Schumacher and Nehru enjoyed long philosophical discussions together. Surprisingly, Schumacher disagreed with many of Ghandi’s views on technology
Paul Polak
Pingback: The Death of Appropriate Technology « HINGE
Last Friday, I approved a comment asking for more information about the Intermediate Technology Group to Practical Action, however, the comment seems to be lost in the WordPress approval world. So, to try to help answer this question, here is a link to the Practical Action Website http://practicalaction.org/. There is a nice history found on this site about the early days of ITDG which can be found here: http://practicalaction.org/about-us/history. My apologies for the confusion. Please let us know if this answers your question.
I can see how market led products make sense.
I don’t know much about the AT movement. From what I know though I got the impression that some of these technologies were designed for local production (or were techniques rather than products?) which to me would appear to be the best solution, particularly considering the way that markets have been behaving lately!
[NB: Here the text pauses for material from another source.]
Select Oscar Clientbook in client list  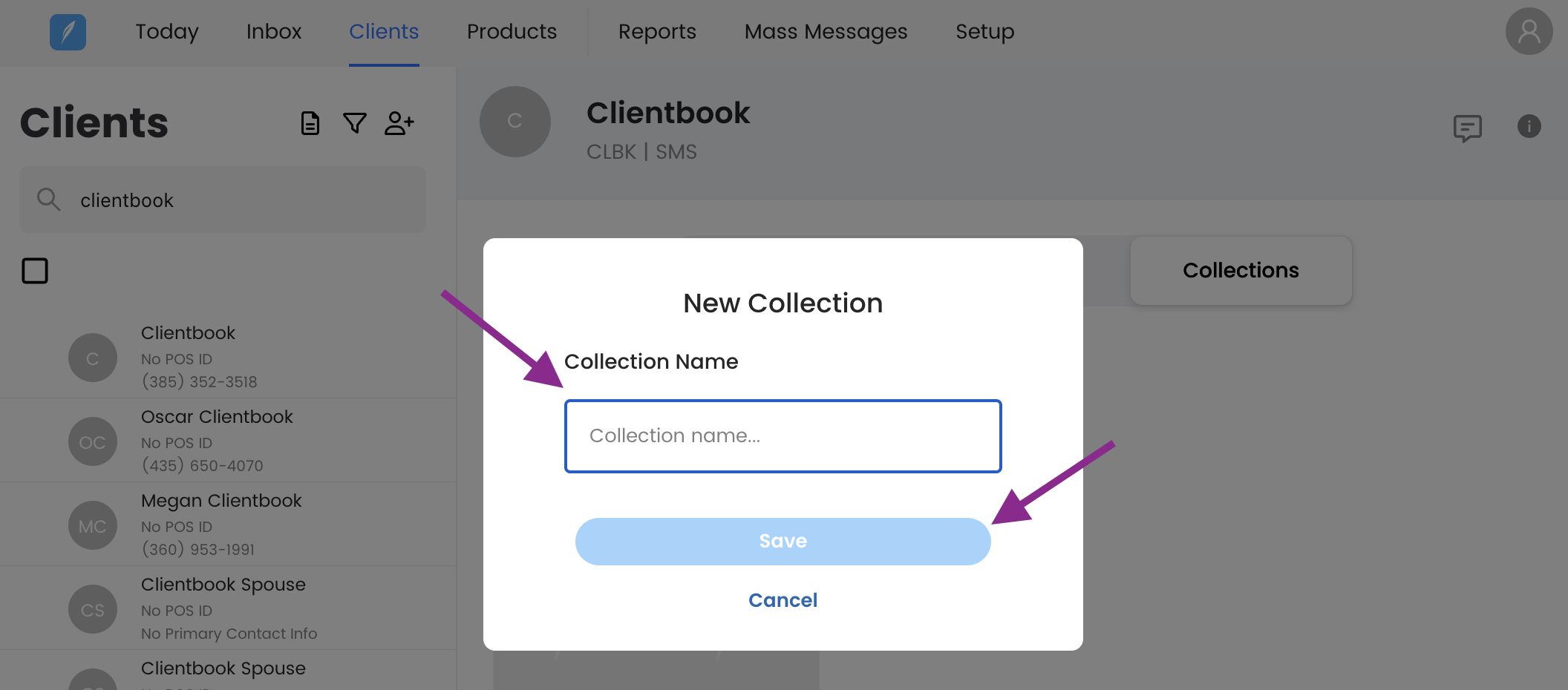click(228, 441)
I bought this DLight Kiran Solar Lantern in one of my work travels there…it’s a very interesting tool.
the second vid is absolutely amazing – technology without technology!
paul, can you give me your email-id please ?
i wish to exchange a few notes about A.T/I.T
I live in Delhi/India
surya/26-5-2012
Sure! You can reach Paul Polak’s team at OutofPovertyTeam@Gmail.com
We look forward to hearing from you.
Hi Paul. Thanks for your great blog and inspiring career.
Following your posts above I have written a short piece based on the growing opportunities for matching Chinese manufacturers with poor markets. I would also be interested in your comments on my critical piece regarding recent trends with carbon credits and water projects (continue scrolling down the blog).
http://www.tanzaniawater.blogspot.com and our organisation http://www.msabi.org.
Hi Dale,
Can you also e-mail a copy of the piece you’ve written? I’d love to check it out.
Thanks
OutofPovertyTeam@Gmail.com
Thanks Paul! This is really interesting! I encountered your blog when I was searching something on Wikipedia about “appropriate technology”……you are there!!! Congrats and thanks for opening my eyes on BUSINESS-based approach for ending POVERTY. I will be glad if the readers of this blog will also visit the below website that suggests that we can support people at the “bottom of the socioeconomic pyramid” WITH “DONATIONS”!!! Consider this KIVA’s bright initiative: http://tahudefoundation.org/Renewable%20Energy.html
…………Sorry!
I made a typo error in the about post! I mean we can support people “WITHOUT DONATIONS” – based, for example, on KIVA’s approach: http://tahudefoundation.org/Renewable%20Energy.html
The author has written about AT without defining or explaining what AT is.
In the article, there are a few cases where AT was not successful. Before making any BOLD or STRONG comments about the AT, a clever and logical approach might be to analyze (qualitatively and quantitatively) a large sample of AT-cases. How many AT-cases were failures, how many were success-stories?
Ar all market-based approaches good or successful? What is data telling you (statistics)?
There is a need of unbiased and rigorous research in this field before drawing any bold conclusions.